Document segment
----

Progressive Art

Carlo is a big fan of progressive music and he recently found out that progressive paintings exist too! Clearly, he wants to dive into it, therefore he hired you as his assistant. A progressive painting is made using Vim, and consists of a rectangle of $N \times M$ coloured square cells. Since Carlo wants to be even more progressive, he only uses the colors red, green, and blue.

Carlo has a weird way of judging the beauty of his works. He invented a measure called $L$-beauty. A square of size $L$ (that is, consisiting of $L\times L$ contiguous cells of the painting) is beautiful if it contains an equal number of red, green, and blue cells. The $L$-beauty of the painting is the number of beautiful squares of size $L$ in it.

Task

Carlo asked you a question to test your skill. Given $N$, $M$, $L$ and $K$, does a painting with $N$ rows, $M$ columns, and an $L$-beauty equal to $K$ exist? If so, could you paint one for him?

Input data

The input file consists of a single line, containing the integers $N$, $M$, $L$, and $K$.

Output data

If it is possible to produce a suitable painting, you have to output $N + 1$ lines:

• One line containing the string YES.
• $N$ lines, each containing a string of length $M$, consisting of R, G, and B only, representing red, green, and blue cells in the painting.

If it is not possible to do so, you have to output a single line containing the string NO.

----

Material provided
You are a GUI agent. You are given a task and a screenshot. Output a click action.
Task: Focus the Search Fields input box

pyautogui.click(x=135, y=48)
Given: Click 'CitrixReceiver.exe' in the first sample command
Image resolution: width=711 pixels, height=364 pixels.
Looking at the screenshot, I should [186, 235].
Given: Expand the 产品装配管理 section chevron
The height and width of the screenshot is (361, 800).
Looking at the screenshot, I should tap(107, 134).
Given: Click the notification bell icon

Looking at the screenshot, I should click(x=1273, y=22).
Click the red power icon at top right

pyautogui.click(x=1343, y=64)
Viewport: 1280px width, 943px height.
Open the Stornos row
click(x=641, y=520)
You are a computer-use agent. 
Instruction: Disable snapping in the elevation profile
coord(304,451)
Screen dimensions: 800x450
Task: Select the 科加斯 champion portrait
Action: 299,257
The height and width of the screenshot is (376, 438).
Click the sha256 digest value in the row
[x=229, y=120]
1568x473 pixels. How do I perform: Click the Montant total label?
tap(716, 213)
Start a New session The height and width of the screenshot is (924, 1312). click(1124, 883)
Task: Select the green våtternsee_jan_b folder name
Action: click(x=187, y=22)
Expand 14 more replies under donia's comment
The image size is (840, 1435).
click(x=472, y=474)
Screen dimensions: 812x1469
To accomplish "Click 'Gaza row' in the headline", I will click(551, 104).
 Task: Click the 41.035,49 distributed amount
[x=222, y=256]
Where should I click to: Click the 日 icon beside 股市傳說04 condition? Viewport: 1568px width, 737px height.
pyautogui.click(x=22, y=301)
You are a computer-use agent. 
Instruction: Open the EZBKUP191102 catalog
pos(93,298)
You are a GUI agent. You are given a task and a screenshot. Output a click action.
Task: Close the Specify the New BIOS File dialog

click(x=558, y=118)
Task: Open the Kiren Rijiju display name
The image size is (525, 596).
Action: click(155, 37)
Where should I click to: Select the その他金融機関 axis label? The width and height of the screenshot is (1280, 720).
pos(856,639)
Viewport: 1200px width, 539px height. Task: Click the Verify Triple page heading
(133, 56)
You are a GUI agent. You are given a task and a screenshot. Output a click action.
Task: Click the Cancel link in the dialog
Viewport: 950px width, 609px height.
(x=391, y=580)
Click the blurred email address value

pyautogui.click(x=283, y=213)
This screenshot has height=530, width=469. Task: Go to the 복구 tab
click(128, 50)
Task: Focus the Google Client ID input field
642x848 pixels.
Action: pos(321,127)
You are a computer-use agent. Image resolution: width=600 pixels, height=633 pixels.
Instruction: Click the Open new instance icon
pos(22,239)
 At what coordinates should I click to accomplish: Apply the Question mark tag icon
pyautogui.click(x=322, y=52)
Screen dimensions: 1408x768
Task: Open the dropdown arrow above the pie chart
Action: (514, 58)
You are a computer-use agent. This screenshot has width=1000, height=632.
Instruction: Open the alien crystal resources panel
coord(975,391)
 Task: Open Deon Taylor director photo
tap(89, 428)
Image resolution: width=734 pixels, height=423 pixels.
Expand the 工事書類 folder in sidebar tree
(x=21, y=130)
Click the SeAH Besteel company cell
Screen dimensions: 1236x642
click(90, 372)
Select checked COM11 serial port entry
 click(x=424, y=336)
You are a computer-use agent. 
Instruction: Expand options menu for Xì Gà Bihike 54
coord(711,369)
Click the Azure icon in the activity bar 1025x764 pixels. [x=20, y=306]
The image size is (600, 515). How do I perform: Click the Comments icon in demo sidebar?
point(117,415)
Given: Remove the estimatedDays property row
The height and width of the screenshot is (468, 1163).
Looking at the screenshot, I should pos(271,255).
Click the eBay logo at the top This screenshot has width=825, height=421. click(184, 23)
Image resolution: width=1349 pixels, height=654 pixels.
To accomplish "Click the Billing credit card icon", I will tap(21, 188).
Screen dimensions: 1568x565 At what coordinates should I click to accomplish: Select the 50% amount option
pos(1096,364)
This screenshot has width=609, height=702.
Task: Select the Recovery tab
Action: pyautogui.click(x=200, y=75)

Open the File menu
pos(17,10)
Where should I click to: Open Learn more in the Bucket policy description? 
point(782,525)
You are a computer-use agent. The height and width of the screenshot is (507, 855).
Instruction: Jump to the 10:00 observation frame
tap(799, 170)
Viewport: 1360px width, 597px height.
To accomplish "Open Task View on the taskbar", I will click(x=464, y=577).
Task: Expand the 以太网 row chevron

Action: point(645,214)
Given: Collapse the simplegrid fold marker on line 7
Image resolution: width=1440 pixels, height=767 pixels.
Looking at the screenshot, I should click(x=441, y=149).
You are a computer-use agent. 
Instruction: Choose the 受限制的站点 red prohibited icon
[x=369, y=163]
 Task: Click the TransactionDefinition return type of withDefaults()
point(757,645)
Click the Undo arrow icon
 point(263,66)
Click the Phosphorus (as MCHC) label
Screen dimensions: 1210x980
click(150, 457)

----

Activity list
a) In the progressive art problem, what must be output if no suitable painting can be produced?
b) Output the part of the progressive art problem starting at "Carlo asked you" and ending at "the string NO.", copied word for word.

Results for the exercise
a) A single line containing the string NO.

b)
Carlo asked you a question to test your skill. Given $N$, $M$, $L$ and $K$, does a painting with $N$ rows, $M$ columns, and an $L$-beauty equal to $K$ exist? If so, could you paint one for him?

Input data

The input file consists of a single line, containing the integers $N$, $M$, $L$, and $K$.

Output data

If it is possible to produce a suitable painting, you have to output $N + 1$ lines:

• One line containing the string YES.
• $N$ lines, each containing a string of length $M$, consisting of R, G, and B only, representing red, green, and blue cells in the painting.

If it is not possible to do so, you have to output a single line containing the string NO.